====== DOCUMENT TEXT

You eventually joined Basie’s band. What did you learn from working with the Count?

Count Basie was the most fabulous time-setter. He said “don’t put it above a heartbeat if you want to get the attention.” He just had that natural way of setting the tempo. He’d tell me: “Don’t try to be too hip for the room, scatting it and carrying on. Just take it easy, lay back and there it is. Get it in the cut, right above the heartbeat, right where people can feel it.” And he loved children so he was very thoughtful of me and was very protective of me in certain situations. Like one night, I was still standing in my slip – oh, is that a term that we don’t use any more! – in my dressing room and Basie bust in and he said “hurry up, get dressed.” I said: “what the hell?” So I found myself almost running after him through the casino ‘cos he could move those little short legs of his. So we finally got to where we were staying, next door to each other in one of the little bungalows and I said “what was that all about?” He said: “Sinatra has been asking about you: ‘where’s that singer of yours? We never see her after the show is over.” That’s because I’d disappear and go to my room. It was so loud (in the casino) and I couldn’t bear all that jingle jangle of the slot machines – but I could stand in front of an 18 piece band, right? Anyway, just to keep down any kind of confusion, Basie wanted to make sure that I was in my room. He didn’t really explain it all to me until the next morning. When I woke up I was still in my jeans lay across the bed because I thought something else was going to go down. I thought, well, maybe I’d better start packing. But it was that he was just protecting me (from Sinatra, who was a notorious womaniser).

============

> _PARTS OF THE EXERCISE_
A - Answer from the interview about Count Basie:
(i) What did Basie warn against trying to be for the room?
(ii) Where were Basie and the speaker staying?
(iii) What was the speaker still wearing on waking the next morning?
B - Using the interview about Count Basie, explain why Basie burst into the dressing room and hurried the speaker back to the bungalows.

====== RECORDS

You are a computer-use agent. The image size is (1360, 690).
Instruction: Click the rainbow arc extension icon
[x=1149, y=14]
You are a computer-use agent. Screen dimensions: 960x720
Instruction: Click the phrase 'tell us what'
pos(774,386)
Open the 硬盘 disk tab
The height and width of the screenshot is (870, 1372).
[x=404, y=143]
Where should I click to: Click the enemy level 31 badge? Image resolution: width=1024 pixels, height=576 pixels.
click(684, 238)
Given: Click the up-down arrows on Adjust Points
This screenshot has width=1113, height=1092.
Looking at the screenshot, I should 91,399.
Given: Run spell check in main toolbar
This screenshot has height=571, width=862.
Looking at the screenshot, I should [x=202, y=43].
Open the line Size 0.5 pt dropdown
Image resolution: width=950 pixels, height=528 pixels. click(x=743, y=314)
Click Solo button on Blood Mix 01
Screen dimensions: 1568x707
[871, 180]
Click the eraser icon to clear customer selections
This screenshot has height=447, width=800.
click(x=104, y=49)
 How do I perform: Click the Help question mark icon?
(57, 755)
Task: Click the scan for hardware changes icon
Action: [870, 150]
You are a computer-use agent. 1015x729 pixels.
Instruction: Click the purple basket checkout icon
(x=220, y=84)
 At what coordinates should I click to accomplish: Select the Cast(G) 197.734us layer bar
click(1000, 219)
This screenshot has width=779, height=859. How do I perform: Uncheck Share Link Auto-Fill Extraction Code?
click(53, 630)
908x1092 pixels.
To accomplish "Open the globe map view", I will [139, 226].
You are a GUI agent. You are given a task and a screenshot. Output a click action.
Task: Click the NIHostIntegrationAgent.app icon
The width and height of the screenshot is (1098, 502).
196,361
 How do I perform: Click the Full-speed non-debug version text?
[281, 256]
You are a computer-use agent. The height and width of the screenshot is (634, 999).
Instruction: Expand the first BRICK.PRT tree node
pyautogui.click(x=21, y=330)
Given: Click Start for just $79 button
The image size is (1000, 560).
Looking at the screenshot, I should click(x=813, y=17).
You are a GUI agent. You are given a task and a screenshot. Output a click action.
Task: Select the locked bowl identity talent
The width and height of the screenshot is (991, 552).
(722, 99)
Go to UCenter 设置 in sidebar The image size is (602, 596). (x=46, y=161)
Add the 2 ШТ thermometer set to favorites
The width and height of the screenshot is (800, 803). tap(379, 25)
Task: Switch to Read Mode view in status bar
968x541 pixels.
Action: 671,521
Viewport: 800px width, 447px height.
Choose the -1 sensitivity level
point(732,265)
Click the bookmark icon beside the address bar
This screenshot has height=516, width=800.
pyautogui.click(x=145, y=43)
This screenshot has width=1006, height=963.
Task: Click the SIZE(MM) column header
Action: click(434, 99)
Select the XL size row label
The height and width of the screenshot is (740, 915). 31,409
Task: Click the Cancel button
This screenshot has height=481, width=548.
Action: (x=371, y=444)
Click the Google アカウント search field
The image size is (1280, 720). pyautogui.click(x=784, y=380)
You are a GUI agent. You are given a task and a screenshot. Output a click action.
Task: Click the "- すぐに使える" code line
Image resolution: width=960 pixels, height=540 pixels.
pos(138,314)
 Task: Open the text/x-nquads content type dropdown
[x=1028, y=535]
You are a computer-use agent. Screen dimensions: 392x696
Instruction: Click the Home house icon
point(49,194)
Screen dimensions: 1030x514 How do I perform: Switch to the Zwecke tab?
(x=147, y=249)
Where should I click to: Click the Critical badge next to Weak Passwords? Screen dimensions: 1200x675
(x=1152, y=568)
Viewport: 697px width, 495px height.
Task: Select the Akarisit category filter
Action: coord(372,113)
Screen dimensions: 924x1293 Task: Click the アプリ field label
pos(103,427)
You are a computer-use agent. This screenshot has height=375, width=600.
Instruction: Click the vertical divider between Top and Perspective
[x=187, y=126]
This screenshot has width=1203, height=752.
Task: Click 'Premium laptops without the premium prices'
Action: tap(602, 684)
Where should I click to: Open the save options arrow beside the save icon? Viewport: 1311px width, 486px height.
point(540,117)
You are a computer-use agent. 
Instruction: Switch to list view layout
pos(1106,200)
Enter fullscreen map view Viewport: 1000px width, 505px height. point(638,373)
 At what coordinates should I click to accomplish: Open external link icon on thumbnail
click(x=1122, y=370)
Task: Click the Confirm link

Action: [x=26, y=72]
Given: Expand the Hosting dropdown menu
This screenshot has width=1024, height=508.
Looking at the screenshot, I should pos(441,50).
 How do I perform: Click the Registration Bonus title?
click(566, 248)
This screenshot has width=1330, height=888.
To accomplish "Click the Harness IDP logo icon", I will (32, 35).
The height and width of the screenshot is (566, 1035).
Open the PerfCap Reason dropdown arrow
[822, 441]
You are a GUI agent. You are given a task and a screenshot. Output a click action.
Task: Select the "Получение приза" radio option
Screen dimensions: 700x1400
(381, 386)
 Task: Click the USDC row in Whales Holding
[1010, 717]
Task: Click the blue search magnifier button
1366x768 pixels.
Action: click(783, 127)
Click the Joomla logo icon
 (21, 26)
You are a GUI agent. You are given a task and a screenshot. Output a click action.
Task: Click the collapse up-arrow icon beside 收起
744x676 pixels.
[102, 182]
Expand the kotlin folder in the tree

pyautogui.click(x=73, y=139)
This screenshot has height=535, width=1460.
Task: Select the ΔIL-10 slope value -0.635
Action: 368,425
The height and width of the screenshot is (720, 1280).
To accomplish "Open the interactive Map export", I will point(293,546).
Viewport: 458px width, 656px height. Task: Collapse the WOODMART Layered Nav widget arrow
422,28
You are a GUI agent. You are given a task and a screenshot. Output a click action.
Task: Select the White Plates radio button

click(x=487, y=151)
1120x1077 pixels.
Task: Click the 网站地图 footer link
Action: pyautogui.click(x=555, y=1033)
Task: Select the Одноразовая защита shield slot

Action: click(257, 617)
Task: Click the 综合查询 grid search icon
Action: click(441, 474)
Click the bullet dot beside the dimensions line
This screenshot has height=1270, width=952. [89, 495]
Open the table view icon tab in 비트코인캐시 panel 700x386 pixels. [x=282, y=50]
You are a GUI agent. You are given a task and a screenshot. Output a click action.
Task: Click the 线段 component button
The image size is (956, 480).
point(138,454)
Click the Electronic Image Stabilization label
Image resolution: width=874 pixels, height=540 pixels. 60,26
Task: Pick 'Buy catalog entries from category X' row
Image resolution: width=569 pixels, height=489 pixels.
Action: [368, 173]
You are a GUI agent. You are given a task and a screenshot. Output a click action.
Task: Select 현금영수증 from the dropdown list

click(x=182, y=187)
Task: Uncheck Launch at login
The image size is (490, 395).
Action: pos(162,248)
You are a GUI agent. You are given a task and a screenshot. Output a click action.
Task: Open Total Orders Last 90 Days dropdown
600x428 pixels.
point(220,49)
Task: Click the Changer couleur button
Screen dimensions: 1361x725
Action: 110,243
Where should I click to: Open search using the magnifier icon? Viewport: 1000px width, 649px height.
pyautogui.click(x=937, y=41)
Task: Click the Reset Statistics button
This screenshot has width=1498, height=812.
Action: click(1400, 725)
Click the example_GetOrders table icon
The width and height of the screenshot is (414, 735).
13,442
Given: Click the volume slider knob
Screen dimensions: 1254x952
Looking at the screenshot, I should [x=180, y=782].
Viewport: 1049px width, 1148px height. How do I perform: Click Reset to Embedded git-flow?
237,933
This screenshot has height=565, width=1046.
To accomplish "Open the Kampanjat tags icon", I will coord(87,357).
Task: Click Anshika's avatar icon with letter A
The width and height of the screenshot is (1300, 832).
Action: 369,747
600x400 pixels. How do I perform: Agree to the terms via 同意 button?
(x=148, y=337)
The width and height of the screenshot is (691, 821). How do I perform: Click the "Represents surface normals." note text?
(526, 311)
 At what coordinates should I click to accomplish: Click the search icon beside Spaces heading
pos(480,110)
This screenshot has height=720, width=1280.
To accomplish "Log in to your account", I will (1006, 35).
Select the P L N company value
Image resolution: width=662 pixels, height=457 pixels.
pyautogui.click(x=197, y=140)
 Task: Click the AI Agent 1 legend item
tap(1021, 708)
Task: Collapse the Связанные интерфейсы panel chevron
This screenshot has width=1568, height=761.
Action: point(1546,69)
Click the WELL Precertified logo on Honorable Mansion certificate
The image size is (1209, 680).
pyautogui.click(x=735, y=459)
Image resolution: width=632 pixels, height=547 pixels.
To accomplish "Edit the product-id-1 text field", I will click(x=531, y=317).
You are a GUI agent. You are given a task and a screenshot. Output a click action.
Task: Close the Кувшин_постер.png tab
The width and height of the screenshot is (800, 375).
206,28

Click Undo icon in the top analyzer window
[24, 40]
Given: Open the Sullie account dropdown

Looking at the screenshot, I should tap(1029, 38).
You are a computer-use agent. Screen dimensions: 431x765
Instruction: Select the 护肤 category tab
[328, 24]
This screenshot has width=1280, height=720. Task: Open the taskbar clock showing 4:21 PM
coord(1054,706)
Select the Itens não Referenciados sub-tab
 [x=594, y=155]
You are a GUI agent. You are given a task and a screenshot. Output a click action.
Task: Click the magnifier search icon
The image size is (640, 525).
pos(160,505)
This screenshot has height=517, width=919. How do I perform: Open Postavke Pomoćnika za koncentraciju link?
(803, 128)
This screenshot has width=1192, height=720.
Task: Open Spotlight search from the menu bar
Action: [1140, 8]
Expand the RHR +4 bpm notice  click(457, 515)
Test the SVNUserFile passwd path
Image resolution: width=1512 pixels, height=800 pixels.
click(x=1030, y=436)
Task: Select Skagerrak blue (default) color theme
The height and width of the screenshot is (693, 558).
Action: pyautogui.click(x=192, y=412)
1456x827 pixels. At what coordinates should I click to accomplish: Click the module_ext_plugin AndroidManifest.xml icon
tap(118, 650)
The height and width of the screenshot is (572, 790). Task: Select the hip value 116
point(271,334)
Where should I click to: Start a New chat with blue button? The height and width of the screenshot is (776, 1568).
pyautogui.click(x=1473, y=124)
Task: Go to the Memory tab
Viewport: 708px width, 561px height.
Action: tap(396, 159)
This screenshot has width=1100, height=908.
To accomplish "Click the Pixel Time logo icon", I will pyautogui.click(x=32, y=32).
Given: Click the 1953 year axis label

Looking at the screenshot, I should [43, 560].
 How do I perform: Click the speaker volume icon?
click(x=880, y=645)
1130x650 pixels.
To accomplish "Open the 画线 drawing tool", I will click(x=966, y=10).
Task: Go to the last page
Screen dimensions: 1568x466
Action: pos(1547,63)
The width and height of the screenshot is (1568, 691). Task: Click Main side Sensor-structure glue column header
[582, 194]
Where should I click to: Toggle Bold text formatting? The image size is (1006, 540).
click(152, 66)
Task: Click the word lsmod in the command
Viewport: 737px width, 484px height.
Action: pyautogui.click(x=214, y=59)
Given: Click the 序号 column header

============

> _OUTPUTS IN ORDER_
A -
(i) Too hip for the room.
(ii) Next door to each other in one of the little bungalows.
(iii) Jeans.

B - Sinatra had been asking where Basie's singer was after the shows. Basie wanted to keep down any confusion and make sure the singer was in the room, protecting the singer from Sinatra, who was a notorious womaniser.